Workflows for data pre-processing and initial calling of somatic SNP, Indel, and copy number variants optimized by Intel for on-premises infrastructure
This repository contains the modified WDLs for Somatic workflow optimized to run on BIGstack.
a. Set the correct path in SomaticPairedSingleSampleWf.wdl for where your datasets reside. b. SomaticPairedSingleSampleWf.wdl uses Samtools Sort instead of Picard Sort. c. If BWA threads for SamToFastqAndBwaMemAndMba stage has to be changed, make the change in two places: SomaticPairedSingleSampleWf.wdl CommonTasks.wdl d. mutect2.wdl - Enabled Mutect2 with pairHMM and smith-waterman AVX implementations.

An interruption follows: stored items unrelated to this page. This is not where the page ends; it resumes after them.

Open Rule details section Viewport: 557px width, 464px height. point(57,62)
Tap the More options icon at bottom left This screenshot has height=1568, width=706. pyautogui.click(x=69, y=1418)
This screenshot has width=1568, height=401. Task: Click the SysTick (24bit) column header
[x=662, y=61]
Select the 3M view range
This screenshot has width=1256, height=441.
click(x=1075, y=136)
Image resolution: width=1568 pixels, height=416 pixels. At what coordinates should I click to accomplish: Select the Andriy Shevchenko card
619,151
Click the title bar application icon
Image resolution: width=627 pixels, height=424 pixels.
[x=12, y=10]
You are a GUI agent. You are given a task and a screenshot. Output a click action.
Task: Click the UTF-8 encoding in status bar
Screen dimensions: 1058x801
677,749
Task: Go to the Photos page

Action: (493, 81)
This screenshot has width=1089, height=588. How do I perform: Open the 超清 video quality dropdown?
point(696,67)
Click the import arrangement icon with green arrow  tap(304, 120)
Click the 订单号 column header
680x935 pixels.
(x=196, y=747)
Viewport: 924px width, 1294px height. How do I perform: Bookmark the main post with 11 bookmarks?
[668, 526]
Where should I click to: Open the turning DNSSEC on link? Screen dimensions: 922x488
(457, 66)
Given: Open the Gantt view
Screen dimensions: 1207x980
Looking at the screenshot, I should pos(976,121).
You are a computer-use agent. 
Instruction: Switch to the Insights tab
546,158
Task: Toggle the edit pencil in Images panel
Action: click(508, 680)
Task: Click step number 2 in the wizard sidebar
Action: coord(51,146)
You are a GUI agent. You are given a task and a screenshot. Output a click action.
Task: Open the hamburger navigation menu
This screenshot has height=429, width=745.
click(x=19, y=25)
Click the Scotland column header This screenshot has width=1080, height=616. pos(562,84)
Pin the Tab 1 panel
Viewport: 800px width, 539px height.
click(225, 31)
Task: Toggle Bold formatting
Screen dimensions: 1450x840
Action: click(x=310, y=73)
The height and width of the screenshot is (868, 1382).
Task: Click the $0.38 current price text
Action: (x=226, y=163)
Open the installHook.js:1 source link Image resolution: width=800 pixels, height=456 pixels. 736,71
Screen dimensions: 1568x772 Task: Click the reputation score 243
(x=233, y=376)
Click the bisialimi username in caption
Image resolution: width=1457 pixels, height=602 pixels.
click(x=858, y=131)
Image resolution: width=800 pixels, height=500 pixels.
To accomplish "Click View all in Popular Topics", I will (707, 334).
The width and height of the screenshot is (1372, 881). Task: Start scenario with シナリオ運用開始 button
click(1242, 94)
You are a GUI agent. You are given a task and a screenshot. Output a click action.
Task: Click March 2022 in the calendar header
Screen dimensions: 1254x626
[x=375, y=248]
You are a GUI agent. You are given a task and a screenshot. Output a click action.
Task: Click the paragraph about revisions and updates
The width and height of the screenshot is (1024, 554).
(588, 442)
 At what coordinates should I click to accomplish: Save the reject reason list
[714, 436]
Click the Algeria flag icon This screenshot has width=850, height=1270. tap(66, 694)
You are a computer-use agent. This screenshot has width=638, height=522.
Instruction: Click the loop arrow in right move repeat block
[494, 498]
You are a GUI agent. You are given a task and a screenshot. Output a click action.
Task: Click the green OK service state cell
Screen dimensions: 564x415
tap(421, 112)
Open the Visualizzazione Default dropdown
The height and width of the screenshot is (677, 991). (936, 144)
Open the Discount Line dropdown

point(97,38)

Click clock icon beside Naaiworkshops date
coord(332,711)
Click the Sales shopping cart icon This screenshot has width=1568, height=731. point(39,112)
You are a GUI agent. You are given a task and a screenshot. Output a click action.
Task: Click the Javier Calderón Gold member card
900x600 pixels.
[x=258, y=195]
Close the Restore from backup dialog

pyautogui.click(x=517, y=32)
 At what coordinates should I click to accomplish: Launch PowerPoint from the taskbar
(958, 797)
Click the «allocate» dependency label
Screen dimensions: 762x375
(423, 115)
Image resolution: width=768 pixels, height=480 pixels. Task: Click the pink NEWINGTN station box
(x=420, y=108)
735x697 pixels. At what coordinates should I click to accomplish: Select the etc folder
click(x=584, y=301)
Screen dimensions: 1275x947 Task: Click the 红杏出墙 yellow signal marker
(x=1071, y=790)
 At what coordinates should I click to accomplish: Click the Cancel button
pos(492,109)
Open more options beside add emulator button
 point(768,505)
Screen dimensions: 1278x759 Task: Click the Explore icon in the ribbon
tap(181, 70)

Assuming the environemnt has been setup to offload the pairhmm kernel of Mutect2 to FPGA - the below changes must be enabled in the mutect2.wdl file (based on the comments) to make use of the FPGA.
a. In the WDL file, for task M2 runtime section, uncomment the line: require_fpga: "yes". Also modify the -pairHMM flag to use EXPERIMENTAL_FPGA_LOGLESS_CACHING.
Use the Download_Somatic_Data.sh script to download all the datasets needed for this workflow.
For on-prem, this workflow uses dockerized tools. However, if mutect2 uses FPGA, we recommend modifying the task M2 to use tools from the filesystem to work with the FPGA. There's a bug running FPGA with docker.
This workflow works with Cromwell v30.2 and HTCondor backend. Going <30.2 or >30.2 has caused issues.